*DATA IN THIS EXERCISE*.
▬▬▬
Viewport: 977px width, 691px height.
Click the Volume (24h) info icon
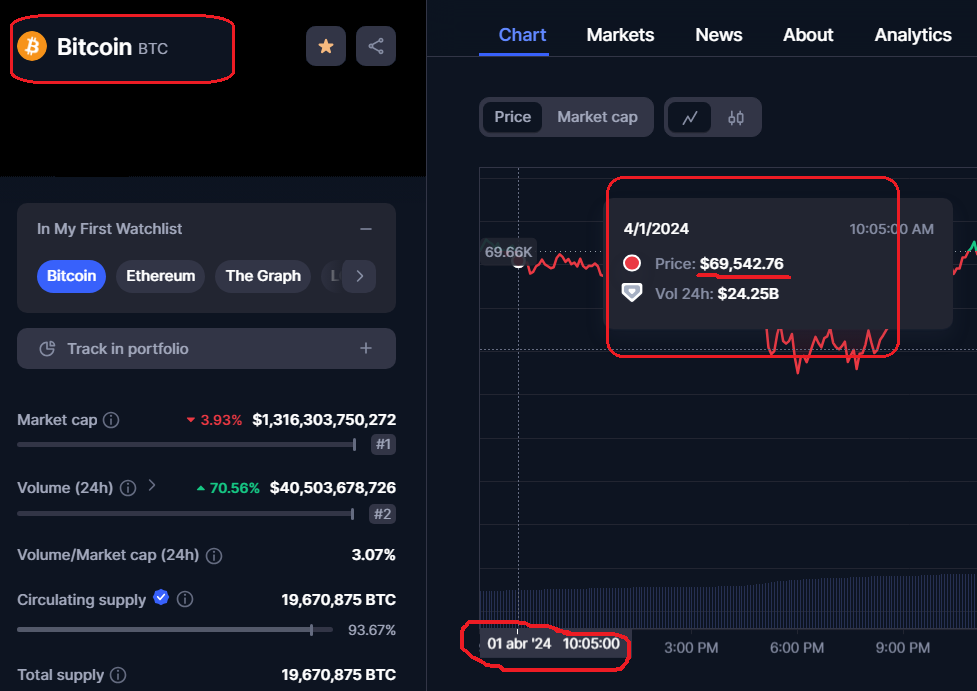[128, 488]
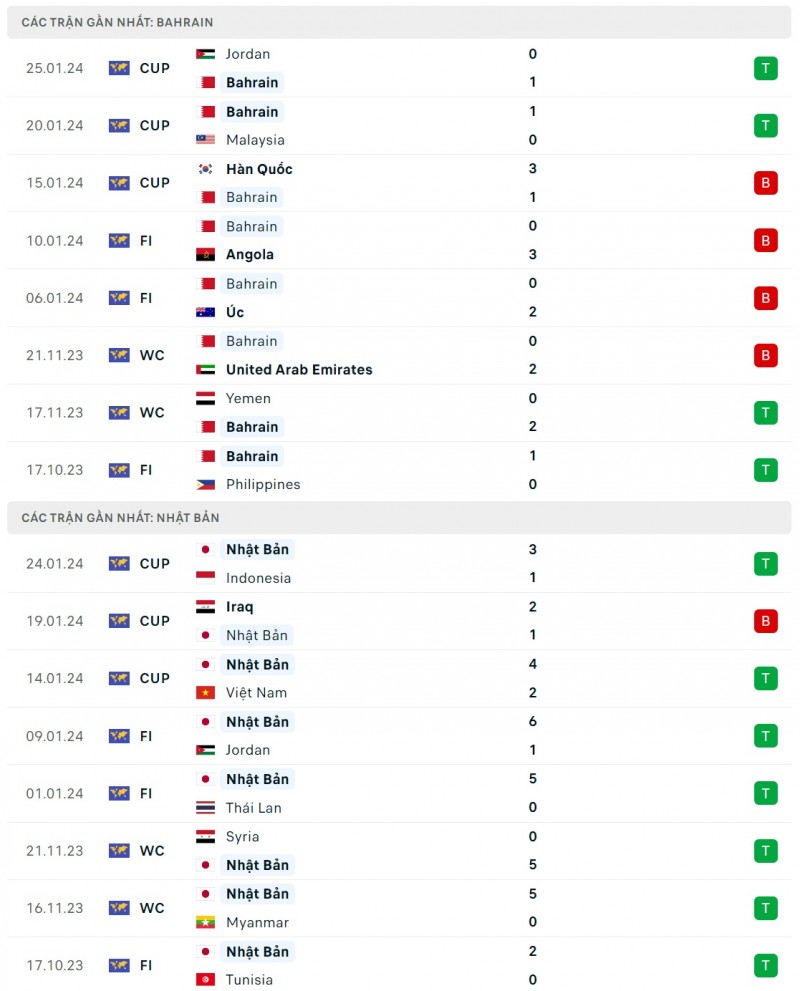Select the 'Các trận gần nhất: Nhật Bản' header
Screen dimensions: 800x991
[x=120, y=518]
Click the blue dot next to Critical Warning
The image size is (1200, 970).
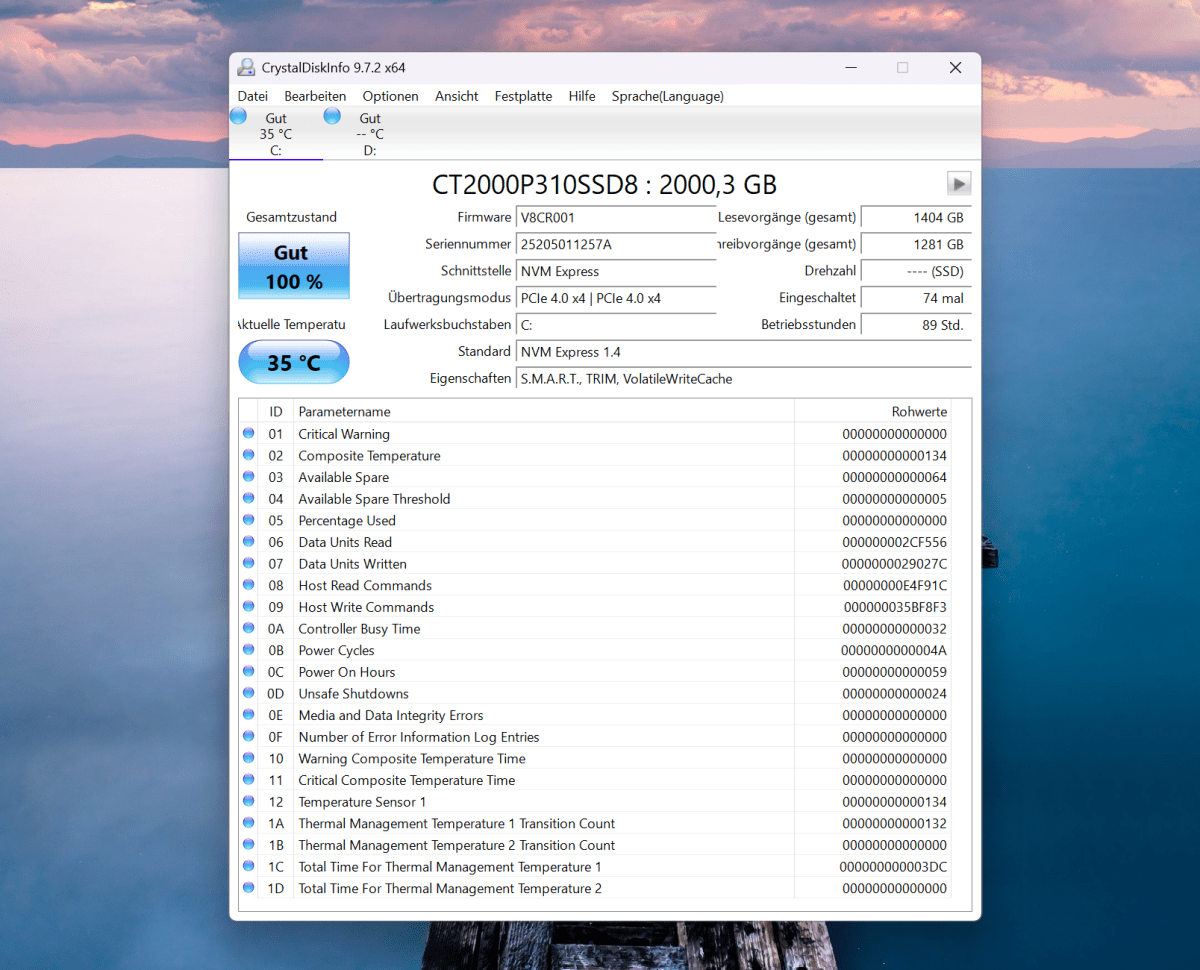249,434
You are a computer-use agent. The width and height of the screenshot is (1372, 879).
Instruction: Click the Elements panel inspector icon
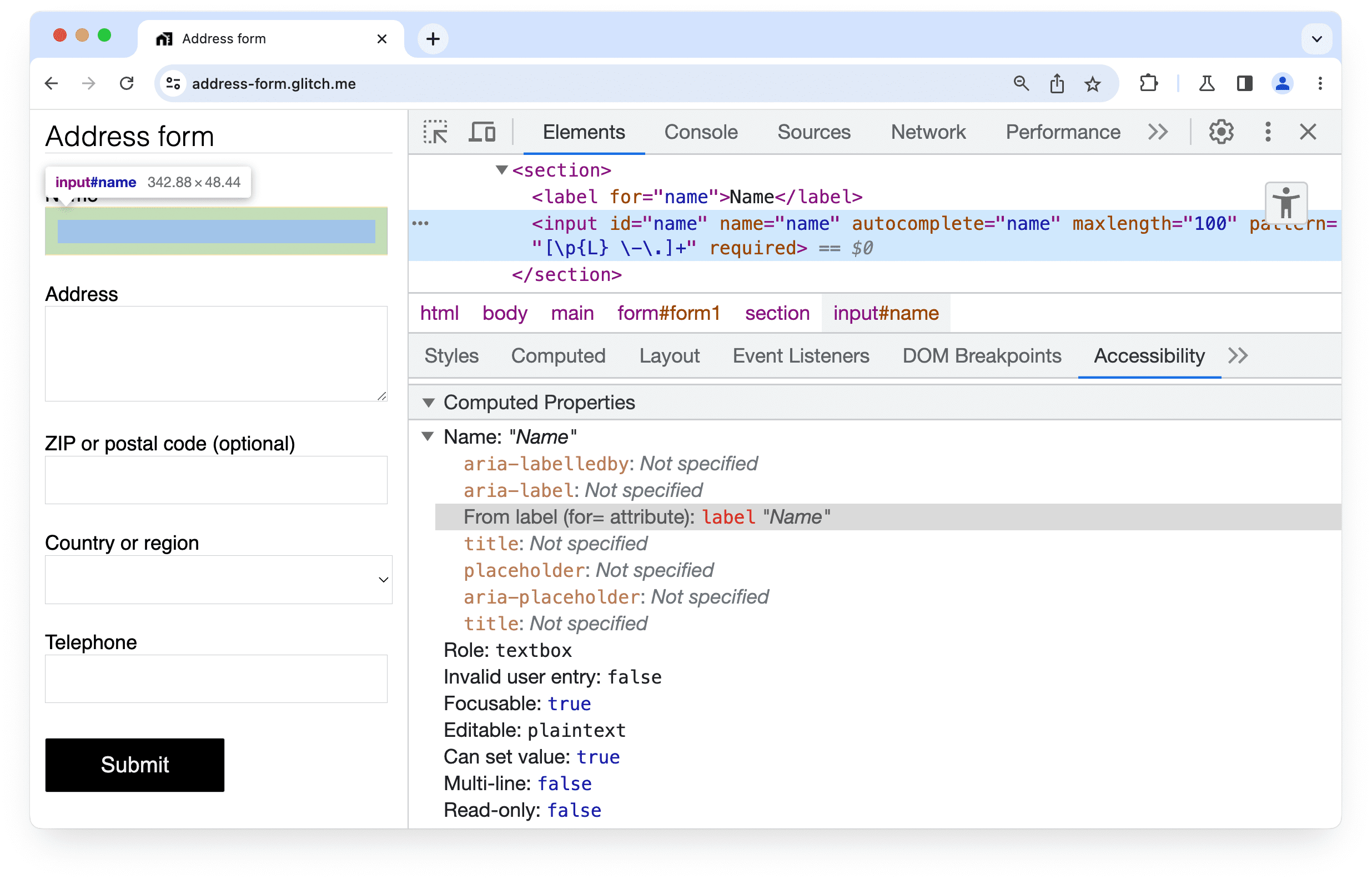click(x=435, y=132)
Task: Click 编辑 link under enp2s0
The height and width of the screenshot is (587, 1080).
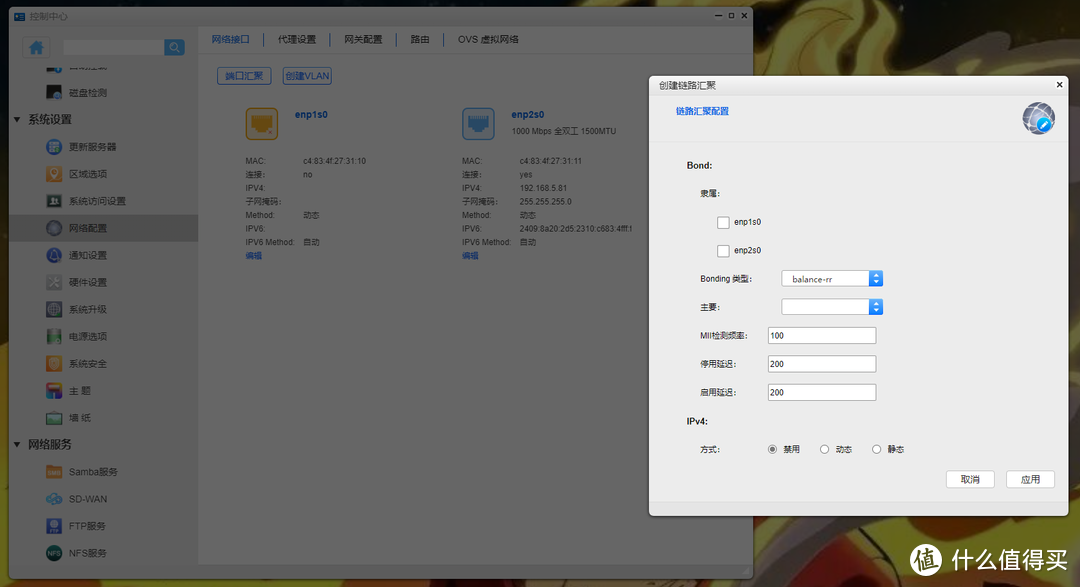Action: tap(470, 255)
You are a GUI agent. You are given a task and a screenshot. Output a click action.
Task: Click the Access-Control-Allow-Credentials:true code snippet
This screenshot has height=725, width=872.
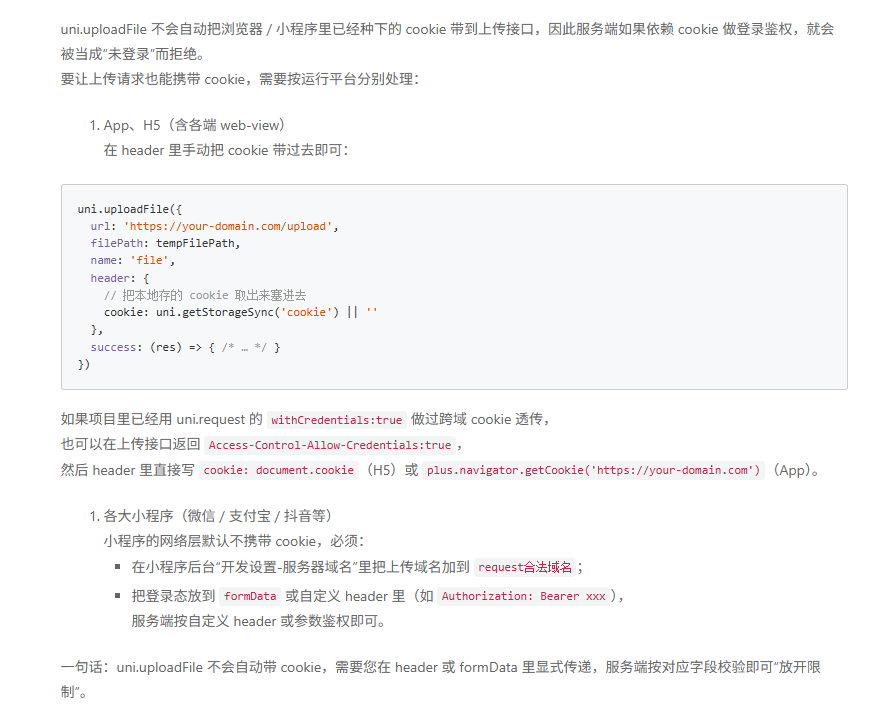pyautogui.click(x=329, y=445)
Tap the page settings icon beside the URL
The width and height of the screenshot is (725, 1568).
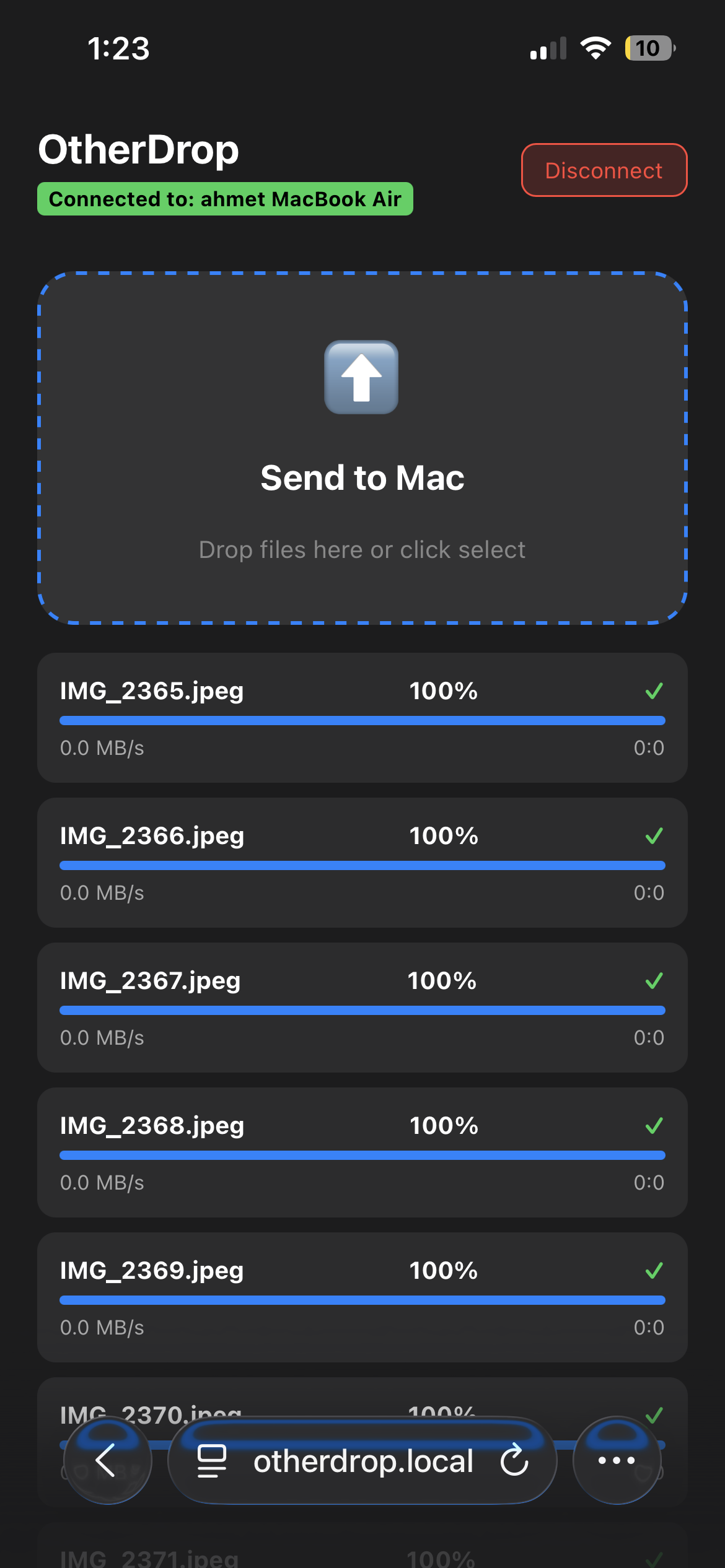coord(211,1460)
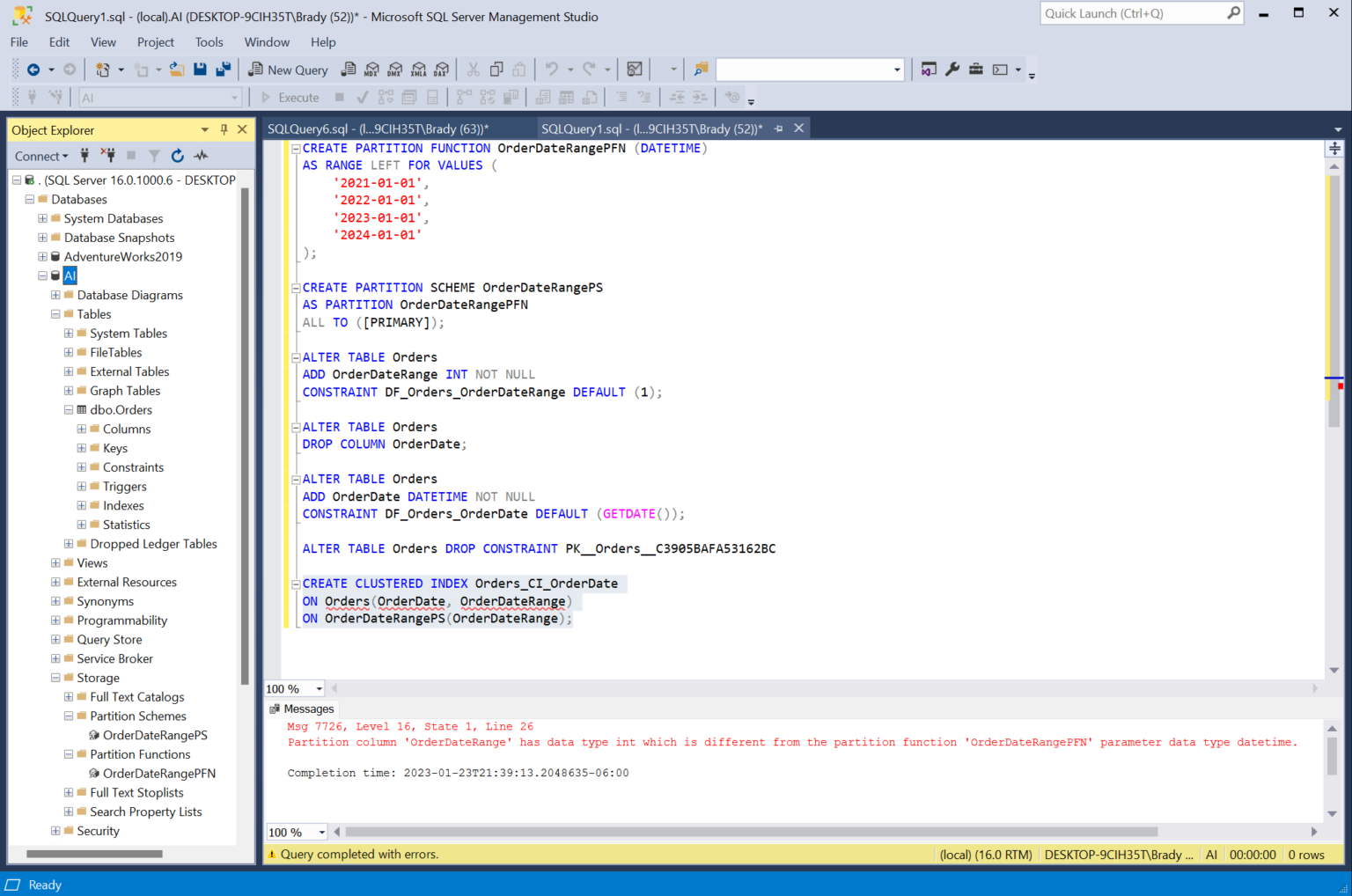
Task: Open the editor 100 % zoom dropdown
Action: click(319, 689)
▬▬▬
*WHAT IS EXPECTED*. Although the records hold pictures, the copy must not; give again exactly the lines from the one with "Click the blue dot next to Critical Warning" through the one with "Tap the page settings icon beside the URL".

*WRITTEN ANSWER*.
Click the blue dot next to Critical Warning
The image size is (1200, 970).
249,434
You are a computer-use agent. The width and height of the screenshot is (1372, 879).
Instruction: Click the Elements panel inspector icon
click(x=435, y=132)
Task: Click 编辑 link under enp2s0
The height and width of the screenshot is (587, 1080).
Action: tap(470, 255)
You are a GUI agent. You are given a task and a screenshot. Output a click action.
Task: Click the Access-Control-Allow-Credentials:true code snippet
This screenshot has height=725, width=872.
pyautogui.click(x=329, y=445)
Tap the page settings icon beside the URL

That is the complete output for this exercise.